[Start of section]

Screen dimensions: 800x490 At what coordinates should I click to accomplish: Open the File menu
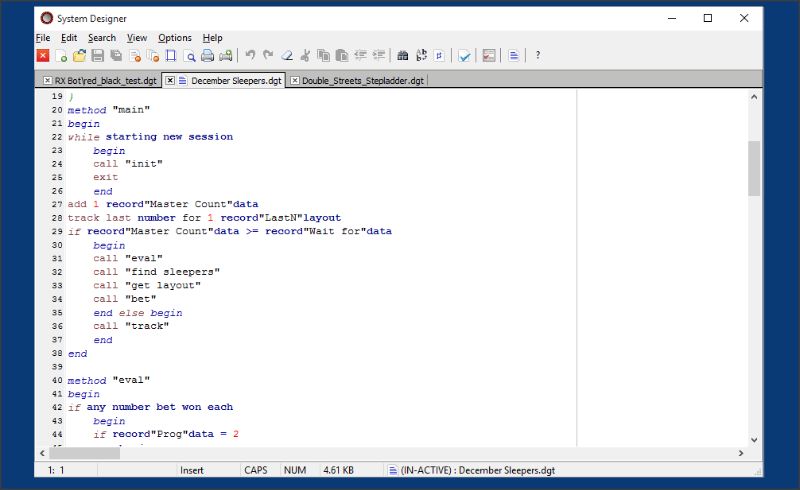coord(43,37)
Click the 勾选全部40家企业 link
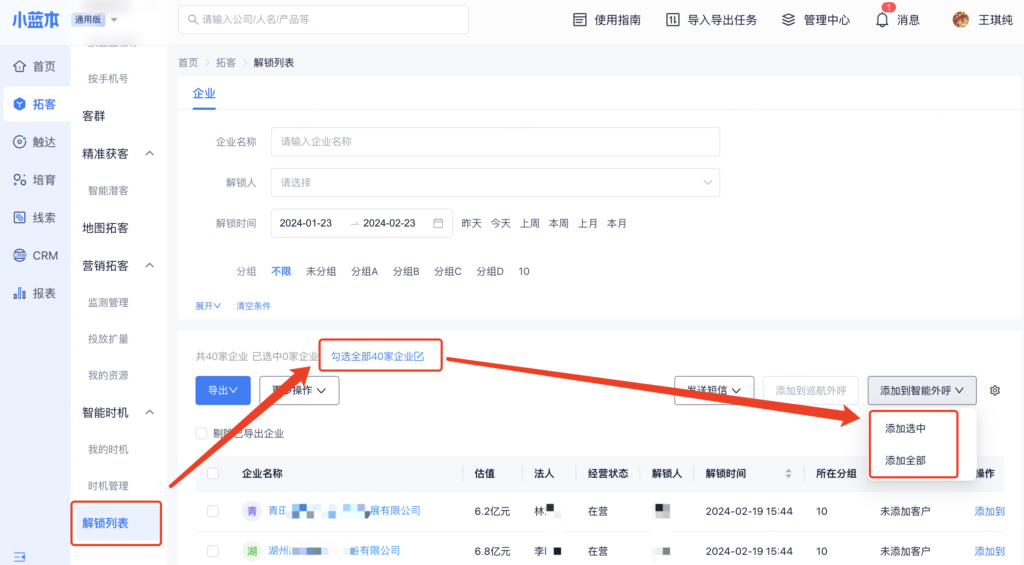 point(377,356)
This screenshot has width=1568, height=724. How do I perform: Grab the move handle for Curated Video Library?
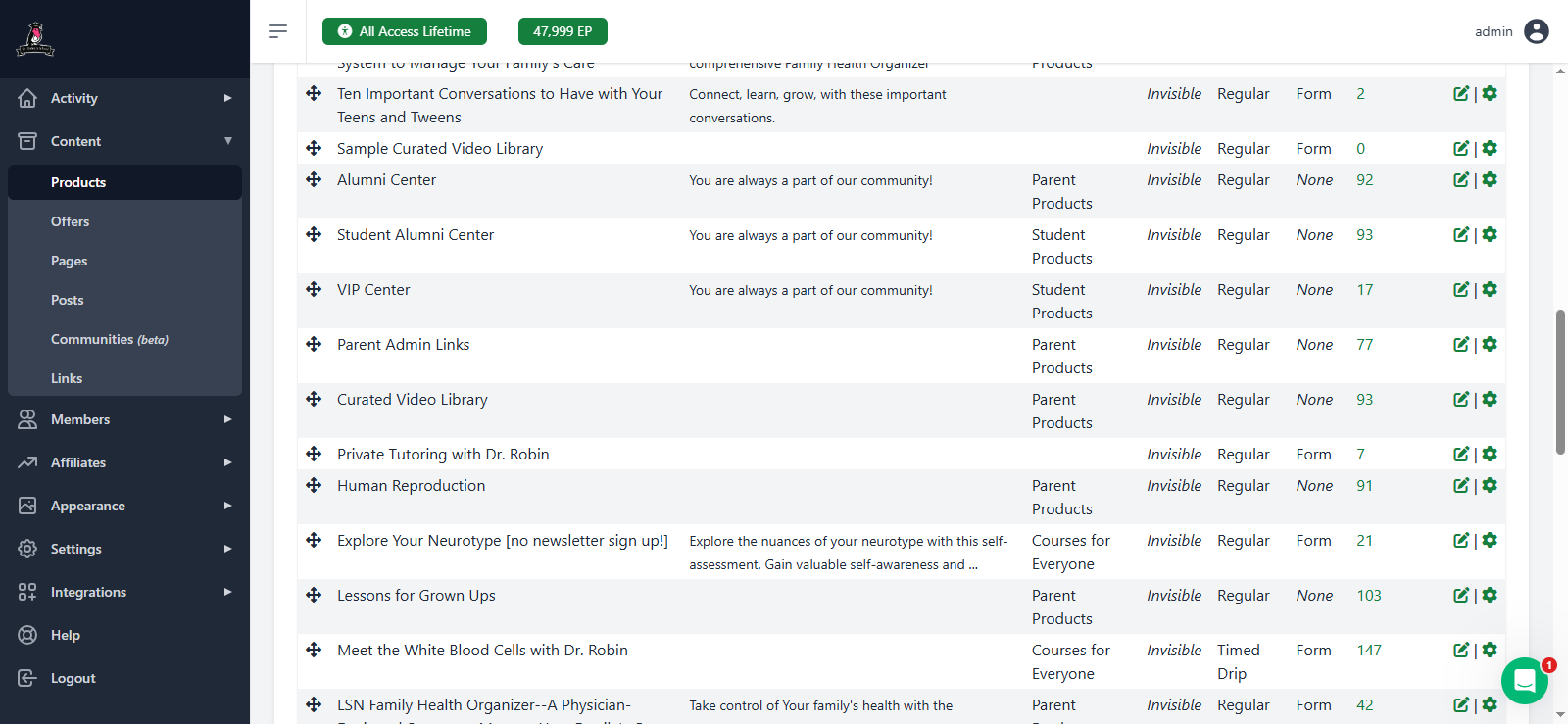(314, 400)
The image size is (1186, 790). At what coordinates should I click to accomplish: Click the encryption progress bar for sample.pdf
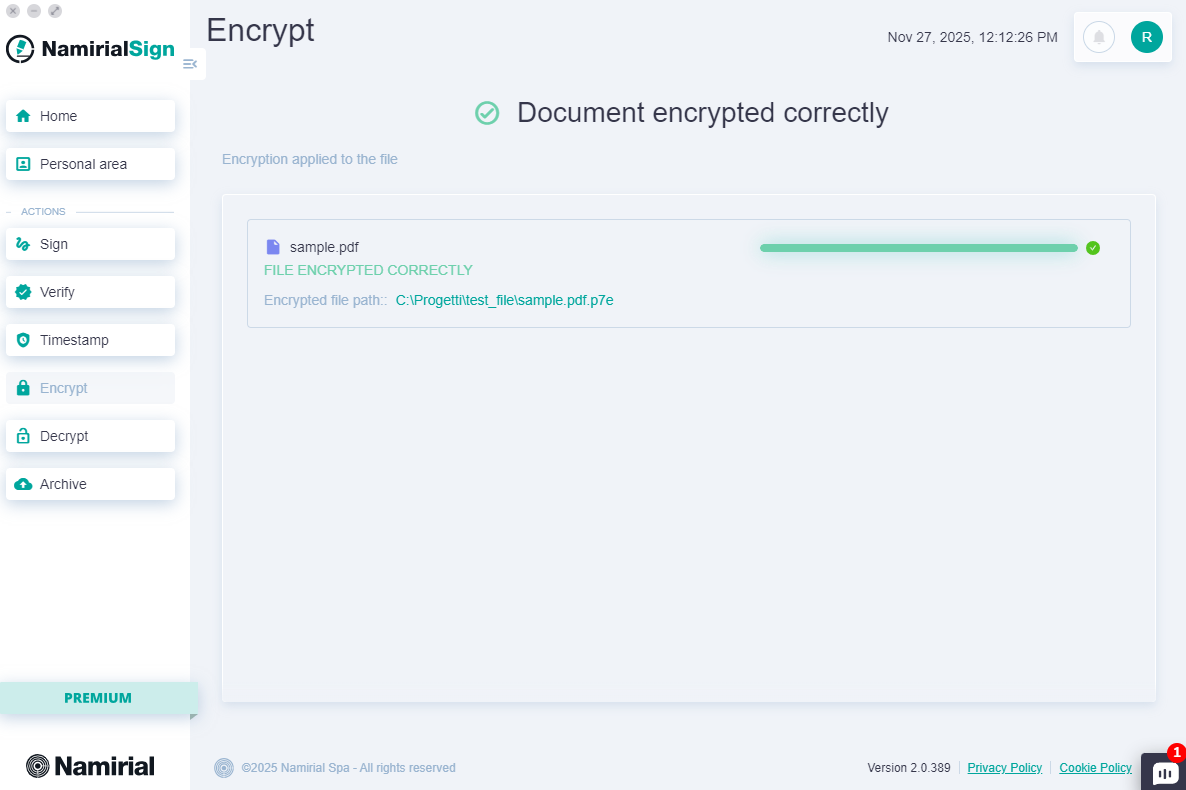(x=917, y=247)
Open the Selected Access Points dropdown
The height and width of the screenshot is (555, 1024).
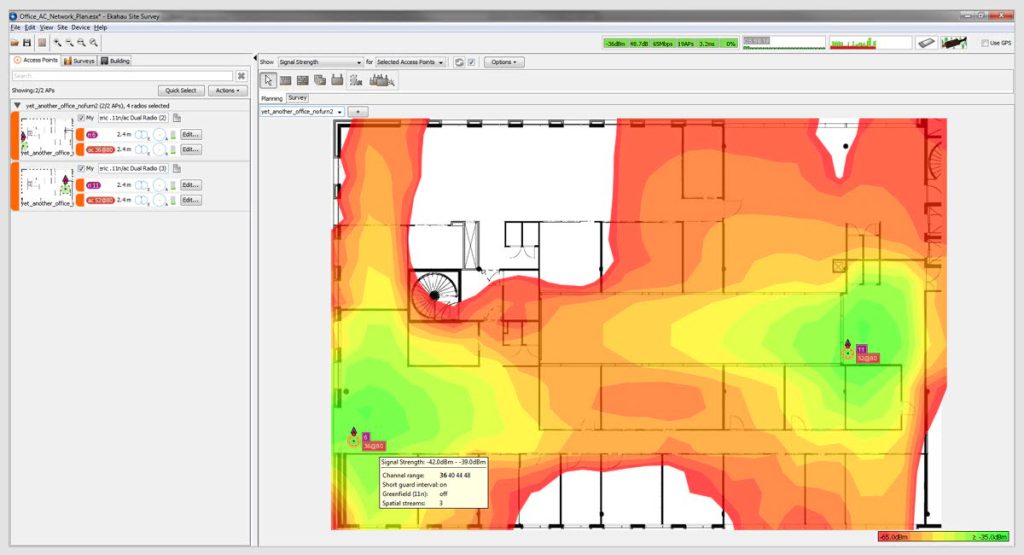[412, 62]
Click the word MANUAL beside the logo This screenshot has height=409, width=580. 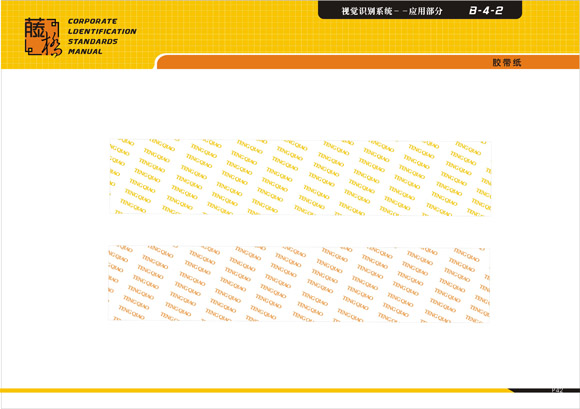click(x=85, y=51)
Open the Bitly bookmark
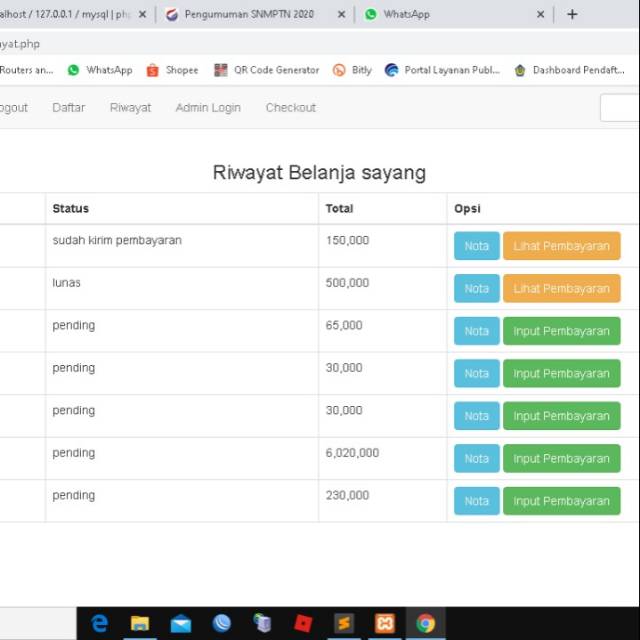The height and width of the screenshot is (640, 640). point(352,70)
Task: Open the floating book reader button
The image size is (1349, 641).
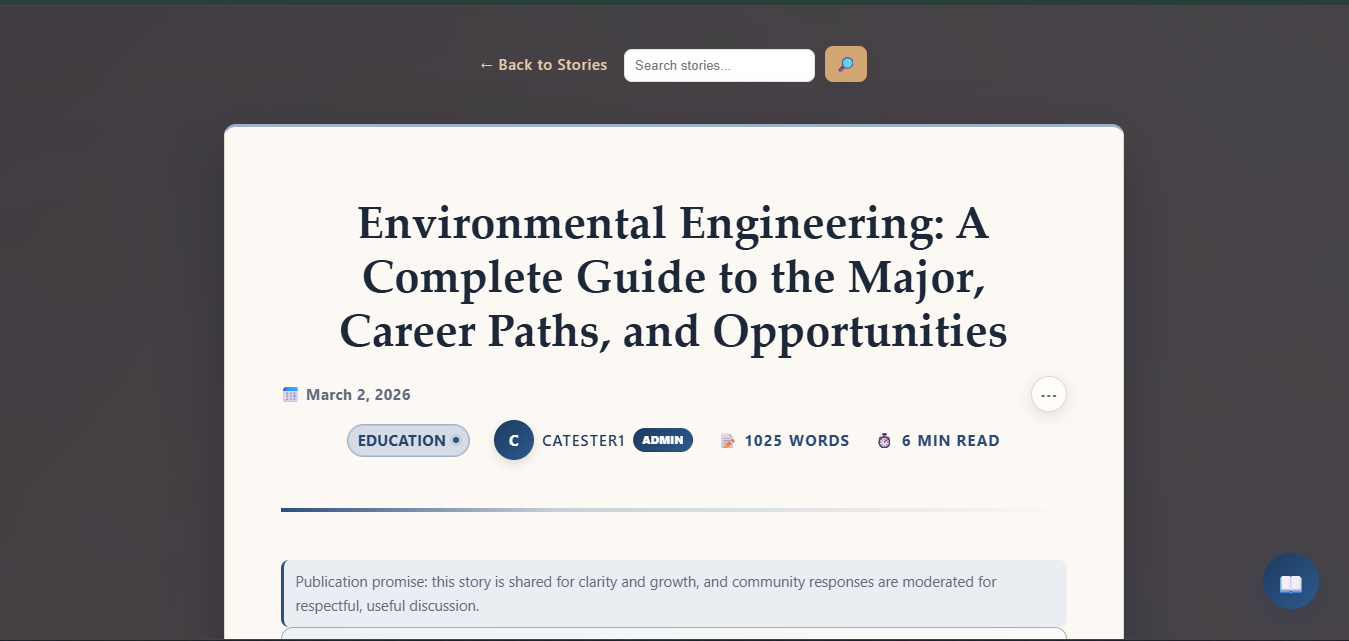Action: 1290,582
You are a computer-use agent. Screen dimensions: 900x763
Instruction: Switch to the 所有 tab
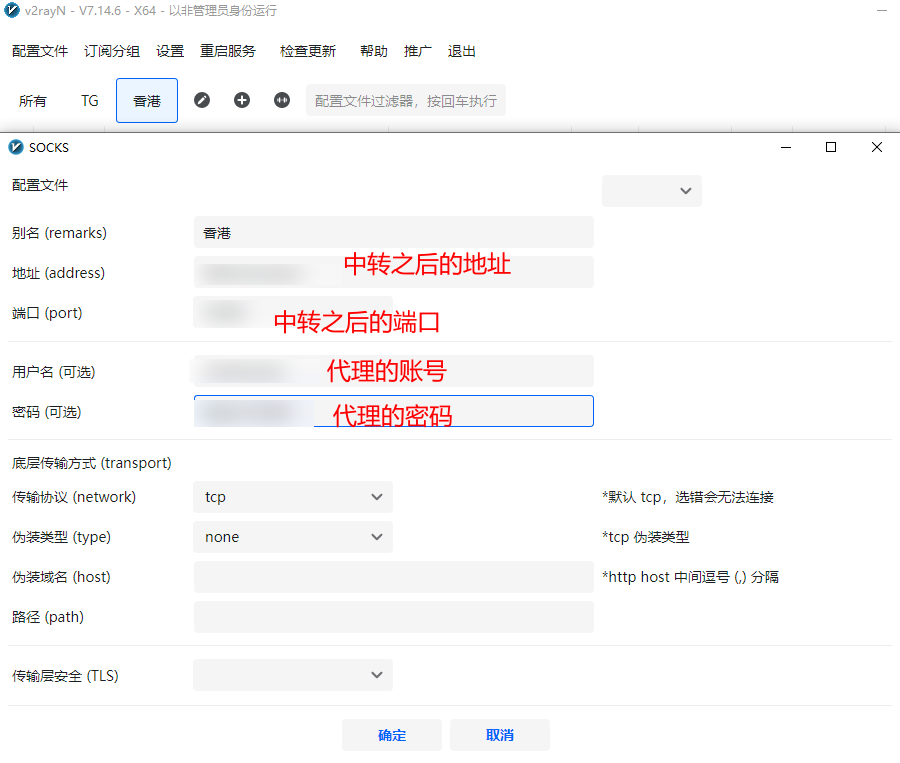tap(33, 100)
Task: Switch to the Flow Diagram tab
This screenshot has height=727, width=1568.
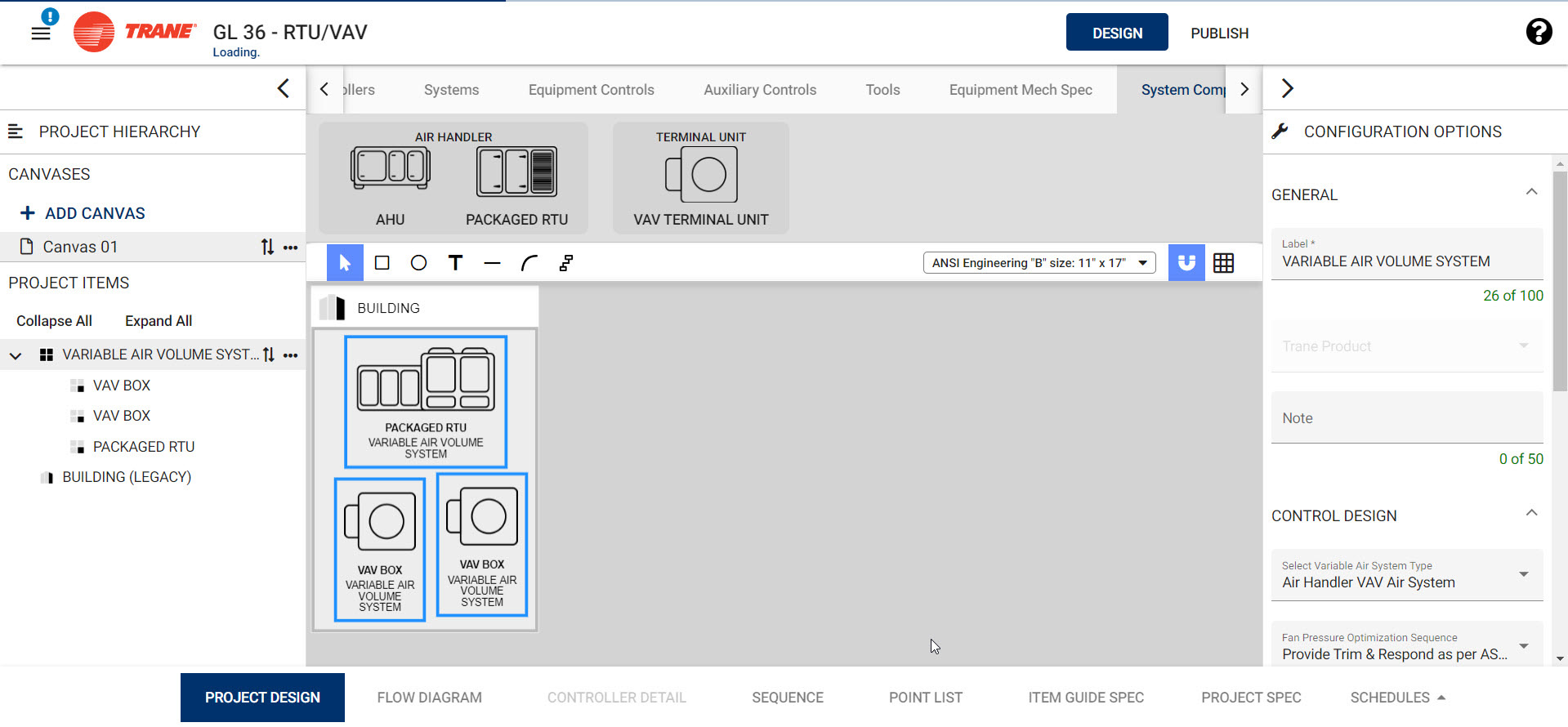Action: (429, 698)
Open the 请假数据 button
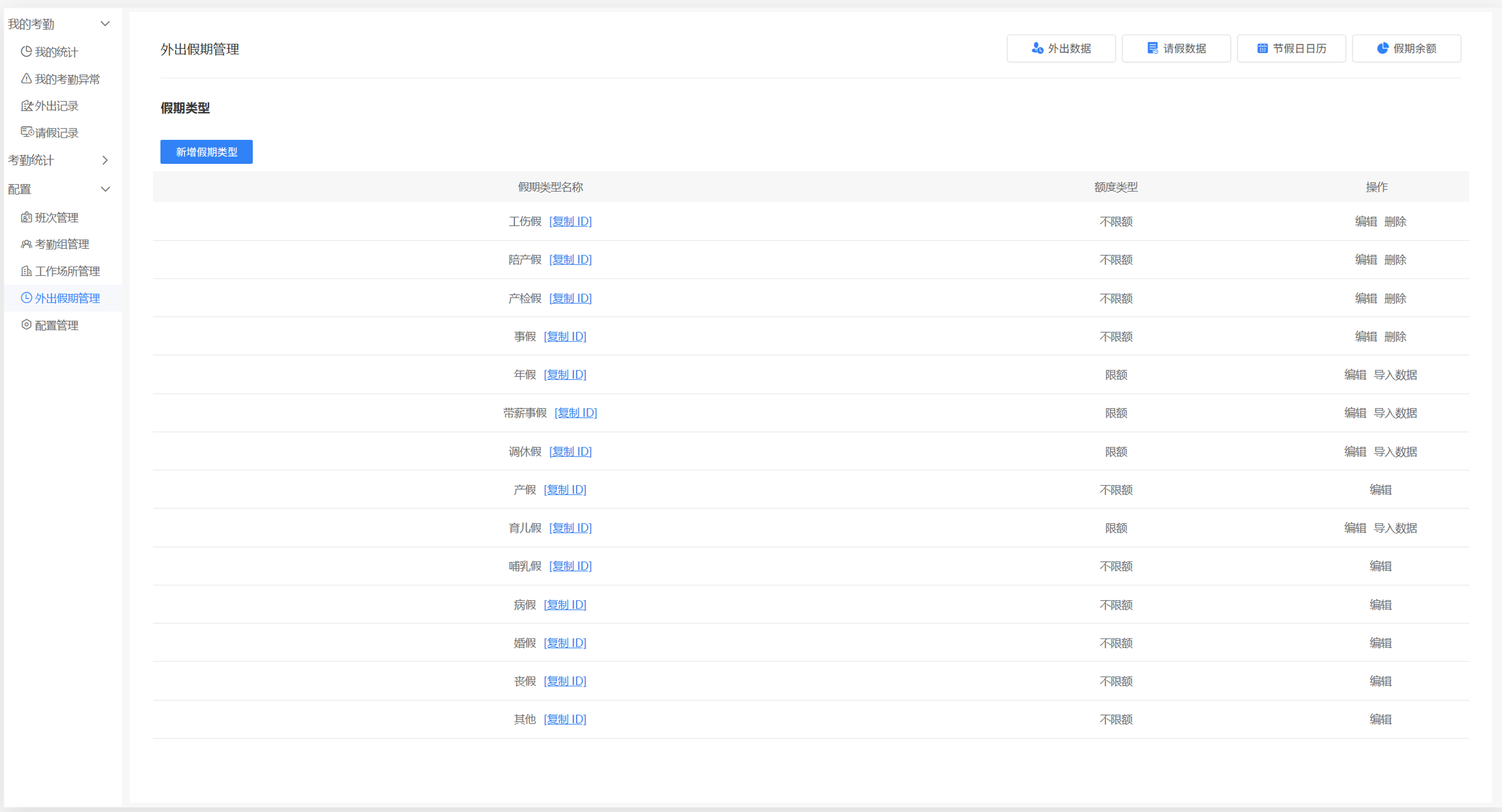 (1176, 49)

[End of section]

# [Your goal]
Every line above that holds the word "Task" needs to be copied.

# [Answer for this exercise]
Task: Open the floating book reader button
Task: Switch to the Flow Diagram tab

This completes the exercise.